What is the difference between conventional and organic olive oil? Here, Bertolli’s resident expert, Paula Lopes, explains the strictly regulated practices—and the philosophy—behind the creation of organic oil which is, as she describes it, the “closest to nature.”
Q: Can you describe your role at Bertolli®? What do you like most about what you do?
A: : I’m responsible for empowering our global quality team. Our goal is to always meet—or exceed—our consumers’ expectations. And one of the most interesting parts of what I do is to define the quality of our olive oils. Behind the finished product, which is a blend, there are so many amazing things to discover. Olive oil is truly like a perfume. It has so many different aromas, so many different compounds. We always say that olive oil has its own life—first it is young, then it matures. And if we don’t take good care of it during its life cycle, it becomes old. In order to preserve it properly, olive oil requires special care.
Q: Why do you think organic products are so appealing to the modern consumer?
A: In my opinion, people are a little bit tired of things that are not close to nature. More and more people are looking for simple things. In the end, all of our olive oils are really, really good. The difference with our organic olive oil is that it is nurtured with extra care. We consider the environment, the sustainability of the farming practices and the balance of nature in order to get fruit with the right quality. In my opinion, buying organic products is a way of expressing a respect for nature.
Q: What makes organic olive oil different from conventional olive oil?
A: By law, we have to guarantee that the olive oil is completely free of pesticides, chemicals, synthetic fertilizers and artificial compounds. An organic farm is not allowed to use chemicals or synthetic products. This is a guarantee of the purity of the product and, ultimately, a respect for nature. In the end, an organic olive oil is the closest to nature of all the olive oils because of the way the olive trees are treated in the orchards.
Q: Does organic olive oil have a different taste from conventional olive oils?
A: No, any difference in taste is really from the variety of the olive. A greener olive is more fresh, aromatic and bitter. If we pick them when they are dark, we obtain a sweeter oil. Taste mostly depends on when the olive is harvested.
Q: Can you describe the organic farming practices that produce Bertolli’s organic olives?
A: In each region and through organic farming techniques, the insects and birds protect the trees from disease. Our farmers use the natural flora and the power of nature to protect the olives from disease. All of the fertilizers that we use are natural. Everything lives in a very harmonious way.
Q: Where are Bertolli’s organic orchards located?
A: We select our organic olive oils from several countries, and mainly from orchards in Italy, Spain, Greece and Portugal among others. Every year we visit each of those countries to map the areas in order to determine where the best oils are being made. In the end, we combine different varieties of oil to achieve our Bertolli flavor.
Q: What is the process behind creating an organic environment for these olive orchards?
A: For a farm to begin cultivating an organic olive orchard, it begins with a careful analysis of the soil and trees to guarantee that there are no possible contaminants.
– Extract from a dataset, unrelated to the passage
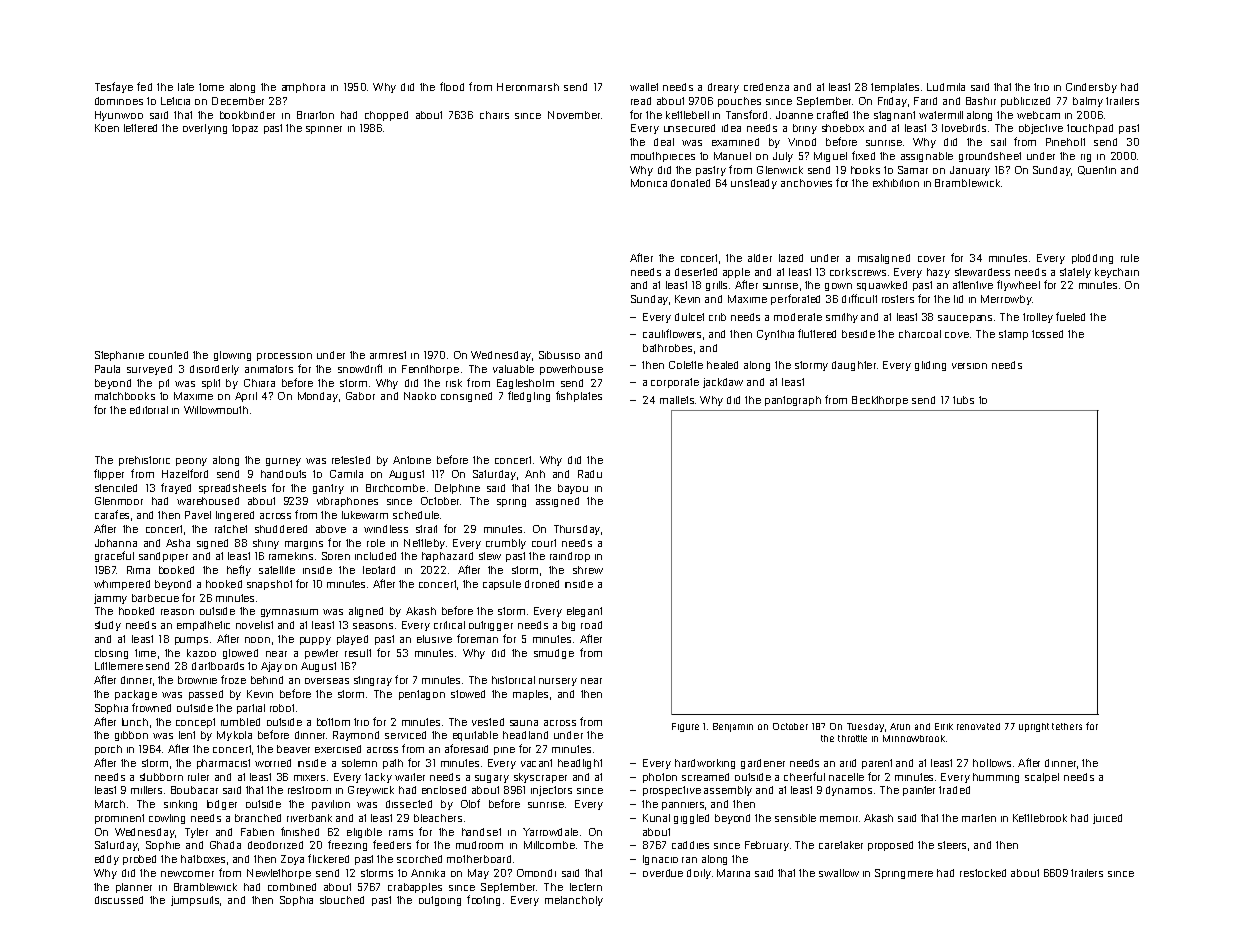 Image resolution: width=1233 pixels, height=952 pixels. I want to click on wallet, so click(644, 87).
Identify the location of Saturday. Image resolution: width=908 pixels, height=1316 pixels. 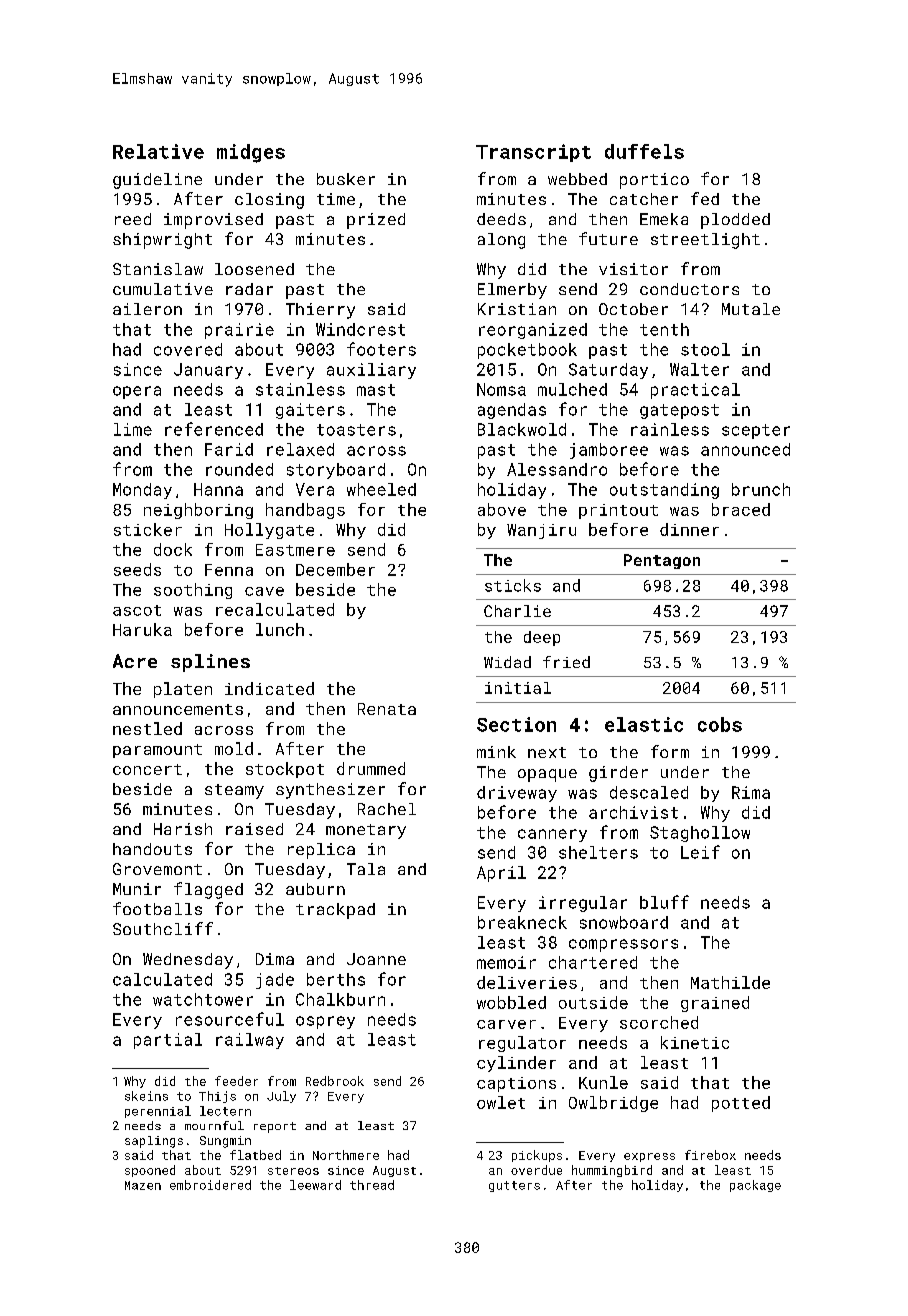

The area also has to show that is has been free of any synthetic or chemical treatments for three years. Only after that can the farmer start organic crop production. It is a very rigorous process governed by strict regulations that must be validated by external, independent parties. With organic farming, you have to be patient and you have to wait. Things happen in the right moment and according to nature’s clock. As a result, you have less production. But in the end you will have a more natural product.
Q: How can the consumer be certain that s/he is buying organic?
A: The product must have an organic seal showing the number and the name of the certifying body. This guarantees that the oil was created with a set of very strict rules. From country to country, the organic laws can be different, but the basic principles are the same. Since 2012, the European Union and U.S. have recognized each other’s organic production rules and control systems as equivalent under their respective laws.
Q: How do organic orchards positively impact the local communities, if at all?
A: Organic orchards respect nature, sustainability and balance, and in that sense promote the development and revitalization of rural economies. Generally, organic olive oil is more costly to produce than conventional oil because of all the work that’s behind it. It’s therefore a more profitable production that supports more workers and the wider community.